Before discussing Sampson’s sexual and romantic orientations, it is necessary to address the subject of her gender. Obviously her cross-dressing does not prove that she identified as a man, but it does raise some questions. In an interview with Advocate on his novel about Sampson, Sampson’s descendant, transgender rights advocate Alex Myers, addressed these questions. Myers explained, “…it seems to me that she was not really choosing between being a man and being a woman. I think she was choosing to be enslaved or free. To be a woman at the time was to have no freedoms. I think by disguising herself as a man, it was less of her saying ‘I want to live as a man,’ and more that she wanted to have personal freedom and independence.”⁴ 

Upon leaving the army, Sampson briefly continued to live as a man, but later went back to living as a woman voluntarily.⁵ That being said, it should never be assumed that a cross-dressing soldier is just a woman who wanted to break out of social bonds. Of the many crossing dressing soldiers assigned female at birth who have been discovered, either at the time or by historians later, many have turned out to be transgender men. In Sampson’s case however, it seems that she did identify as female, but did not feel that being female should constrain her to a specific set of experiences.

Shurtleff the Charmer

Cover of the 1916 edition

More than a decade after leaving the army, Sampson co-wrote the story of her life with a writer named Howard Mann. This book, The Female Review: Life of Deborah Sampson The Female Soldier in the War of the Revolution, contains a lot of the evidence that exists of Sampson’s orientation. The first hint of this is when The Female Review suggests that Sampson enjoyed it when women found her male persona attractive.⁶ That being said, the book was clearly intended to be sensational, and the mentions of Shurtleff’s appeal to women almost feel like jokes. Mann intends for the audience to be amused by the fact that women are falling in love with this handsome man, who they have no idea is actually a woman. Thus these mentions do not reveal much about Sampson’s attractions.

Shurtleff’s Romance

As the book goes on, a more perplexing element emerges. Somewhere along Sampson’s journeys with the army she meets a woman, referred to only as Miss P., and a romance develops.⁷ Mann changes many details of the romance for the purposes of his story, but the editor of the 1916 edition, John Adams Vinton, included footnotes comparing the final book to the original manuscript, and they help to shed some light on the details Sampson originally provided Mann with.
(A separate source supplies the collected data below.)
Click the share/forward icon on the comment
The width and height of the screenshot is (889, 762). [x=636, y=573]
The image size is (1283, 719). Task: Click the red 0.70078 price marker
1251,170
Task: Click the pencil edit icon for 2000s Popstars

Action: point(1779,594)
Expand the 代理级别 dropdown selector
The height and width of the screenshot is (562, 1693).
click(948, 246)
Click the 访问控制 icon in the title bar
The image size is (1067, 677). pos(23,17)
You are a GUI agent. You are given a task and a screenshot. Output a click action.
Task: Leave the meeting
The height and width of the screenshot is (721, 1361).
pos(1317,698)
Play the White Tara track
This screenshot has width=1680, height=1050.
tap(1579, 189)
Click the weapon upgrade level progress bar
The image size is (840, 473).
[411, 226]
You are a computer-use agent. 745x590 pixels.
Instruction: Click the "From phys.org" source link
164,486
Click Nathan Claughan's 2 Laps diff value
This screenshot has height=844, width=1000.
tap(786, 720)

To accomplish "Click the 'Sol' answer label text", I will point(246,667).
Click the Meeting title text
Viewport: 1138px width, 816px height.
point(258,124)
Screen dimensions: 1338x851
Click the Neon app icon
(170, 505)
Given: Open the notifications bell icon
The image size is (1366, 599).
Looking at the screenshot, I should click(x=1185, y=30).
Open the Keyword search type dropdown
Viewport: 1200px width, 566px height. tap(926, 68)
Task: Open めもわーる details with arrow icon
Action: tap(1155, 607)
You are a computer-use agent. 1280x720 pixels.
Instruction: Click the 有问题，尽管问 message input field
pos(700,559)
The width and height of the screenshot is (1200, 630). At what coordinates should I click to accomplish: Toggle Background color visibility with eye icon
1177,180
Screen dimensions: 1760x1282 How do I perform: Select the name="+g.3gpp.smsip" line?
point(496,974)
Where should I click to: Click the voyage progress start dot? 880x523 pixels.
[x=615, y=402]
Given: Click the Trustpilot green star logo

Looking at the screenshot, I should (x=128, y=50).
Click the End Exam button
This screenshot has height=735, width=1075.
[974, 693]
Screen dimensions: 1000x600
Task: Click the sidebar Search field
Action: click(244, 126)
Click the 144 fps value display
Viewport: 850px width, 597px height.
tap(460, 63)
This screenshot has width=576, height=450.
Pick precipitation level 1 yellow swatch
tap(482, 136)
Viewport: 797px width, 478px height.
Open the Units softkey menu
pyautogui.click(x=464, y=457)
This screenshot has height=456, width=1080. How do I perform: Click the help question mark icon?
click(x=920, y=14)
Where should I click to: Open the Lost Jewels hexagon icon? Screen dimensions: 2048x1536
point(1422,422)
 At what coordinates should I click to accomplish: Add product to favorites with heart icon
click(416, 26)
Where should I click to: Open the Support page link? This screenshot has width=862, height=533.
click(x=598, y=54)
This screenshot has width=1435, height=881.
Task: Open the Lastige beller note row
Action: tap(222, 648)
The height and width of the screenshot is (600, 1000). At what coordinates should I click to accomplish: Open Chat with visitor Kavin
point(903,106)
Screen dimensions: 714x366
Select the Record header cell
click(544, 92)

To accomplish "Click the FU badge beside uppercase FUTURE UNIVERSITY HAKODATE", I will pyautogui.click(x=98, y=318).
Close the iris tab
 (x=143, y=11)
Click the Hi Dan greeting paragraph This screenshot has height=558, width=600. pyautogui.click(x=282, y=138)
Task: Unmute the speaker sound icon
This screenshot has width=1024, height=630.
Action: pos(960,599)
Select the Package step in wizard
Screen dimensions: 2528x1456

While Mann presents the situation as yet another woman throwing herself at Sampson, who must scheme her way out, according to Vinton the original manuscript reveals “that [the two women] became mutually and tenderly attached.”⁸ Around this time was when Sampson fell ill. After Sampson’s recovery, P. invited Sampson to meet with her, and at this meeting confessed her love for Sampson.⁹ In the original manuscript, Sampson explains her reaction to this event, telling her audience that she could not bear to break the woman’s heart, or to “refuse the affection so warmly proffered, and so delicately expressed.” Instead she spent two days with P., and then left on a journey west, promising to visit her again when she returned.¹⁰

When Sampson eventually did return, she tried to get P. to lose interest in her, but this did not work.¹¹ The situation caused Sampson a lot of pain. In the original manuscript, Sampson tells her audience, “It is no matter how I felt, or what I said, or did on this occasion. I could not, if I would, describe either.” She realized she had to tell P. her secret. The next day she returned to her, and actually took off her clothes in order to prove to P. that she was in fact a woman. After that, they parted ways.¹²

More telling than the details of their break up however may be that Sampson said her and P. “became mutually and tenderly attached.” This statement seems to lend credence to the theory that Sampson did return P.’s feelings, though she knew the relationship would never work.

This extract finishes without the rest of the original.